ISTRUZIONI:
[1] Riporta dalla discussione tutto il testo che va da "La proposta teorica" fino a "analitica denominata QCA.".
[2] Elenca i nomi utente di tutte le persone che pubblicano un messaggio nella discussione.

ESTRATTO DEL DOCUMENTO:
########

# nonché



## Geviert

Salve,

in questa frase dovrebbero mettersi le virgole tra "nonché" e l'inizio del verbo "avere"? Non direi!:

La proposta teorica di Pinco Pallino, i diversi metodi e le tecniche di ricerca,  nonché gli appositi software che si sono sviluppati nel tempo, hanno la loro origine nella sua strategia analitica denominata QCA. 


Grazie!


----------



## Spiritoso78

Ciao Geviert,

secondo quanto spiegato QUI, pare che la punteggiatura sia giusta. 

Sentiamo però cosa ne pensano gli altri amici.


----------



## ohbice

Ciao Geviert.
A parte il fatto che non capisco di che cosa si tratta, le virgole evidenziate in rosso non stanno male: la frase "nonché gli appositi software che si sono sviluppati nel tempo" è una subordinata, dunque è bene che sia inserita tra virgole. Un'osservazione volevo fare: "che si sono sviluppati nel tempo" in italiano non è bellissimo (sembra che i software si siano sviluppati da soli, una sorta di processo di autosviluppo); direi meglio "che sono stati sviluppati nel tempo".

########

DATI FORNITI:
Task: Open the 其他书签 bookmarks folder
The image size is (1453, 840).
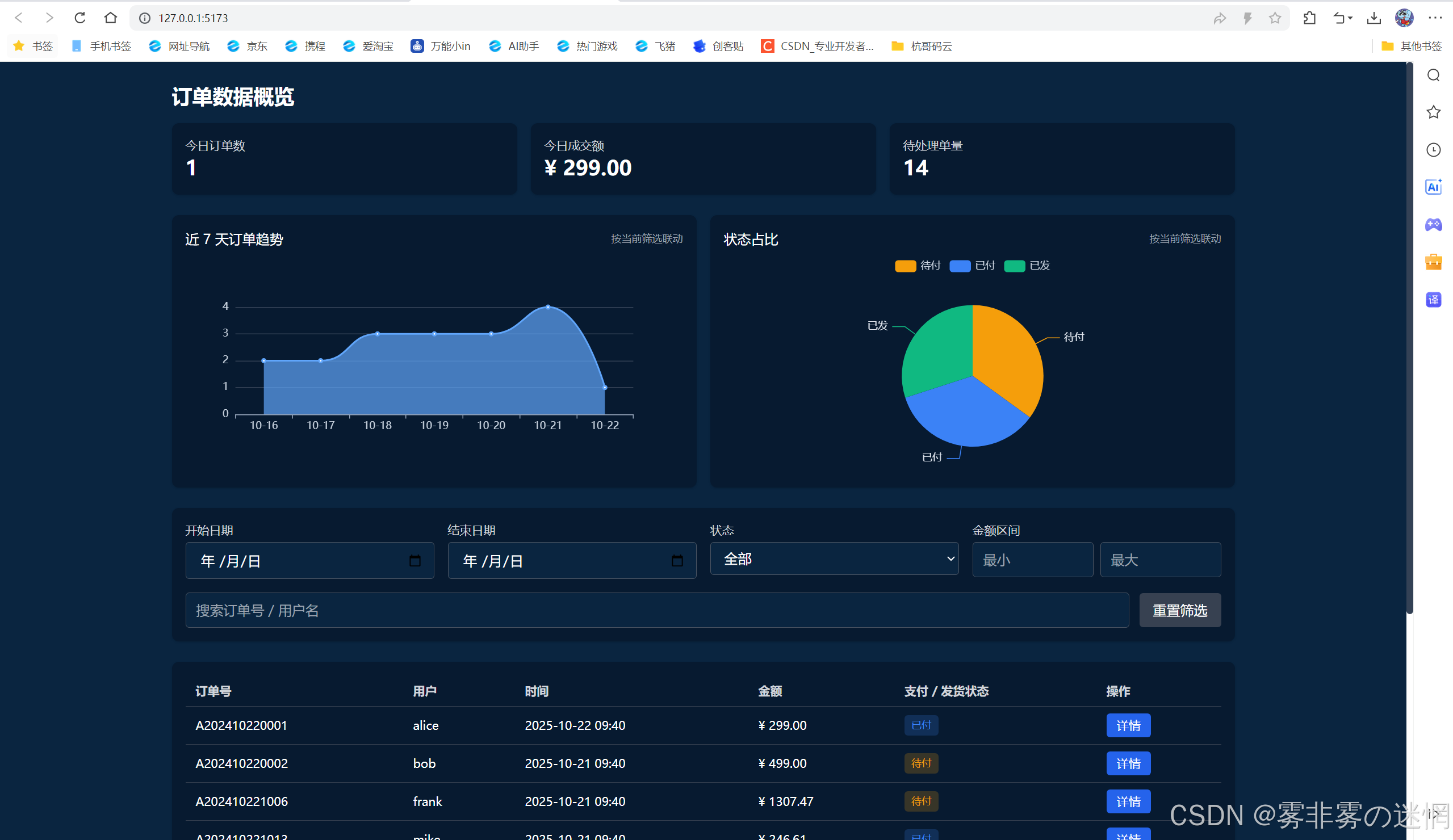Action: point(1412,46)
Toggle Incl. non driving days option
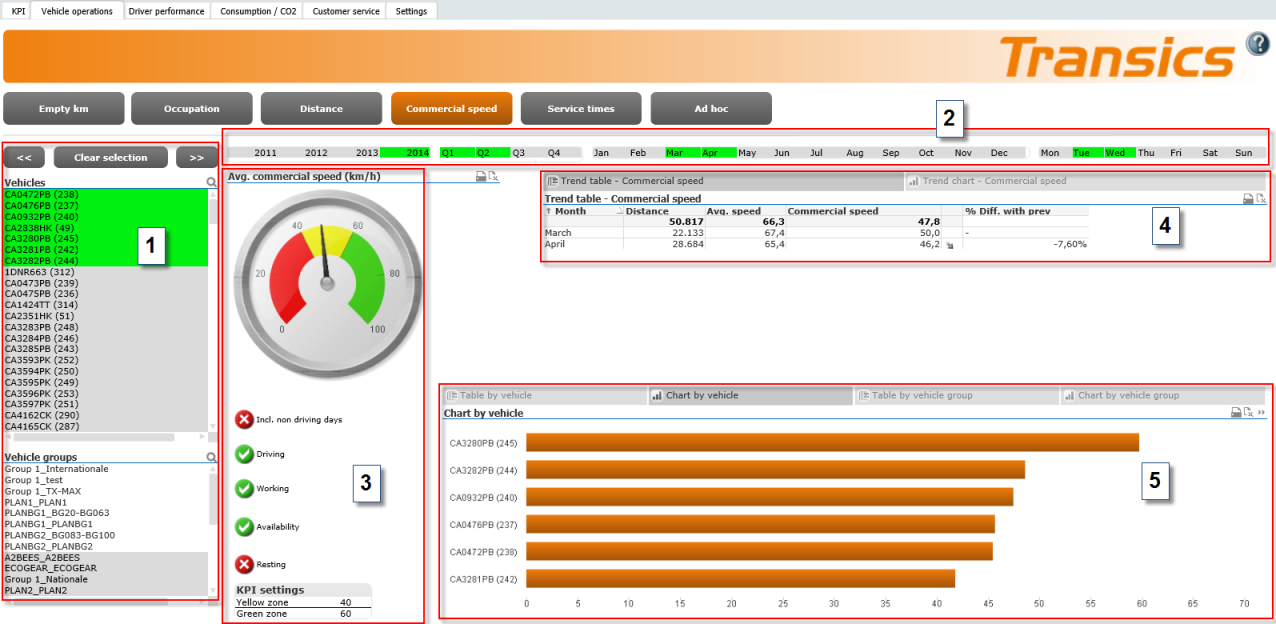Viewport: 1276px width, 624px height. 244,420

########

RISULTATI:
[1]
La proposta teorica di Pinco Pallino, i diversi metodi e le tecniche di ricerca,  nonché gli appositi software che si sono sviluppati nel tempo, hanno la loro origine nella sua strategia analitica denominata QCA.

[2] Geviert, Spiritoso78, ohbice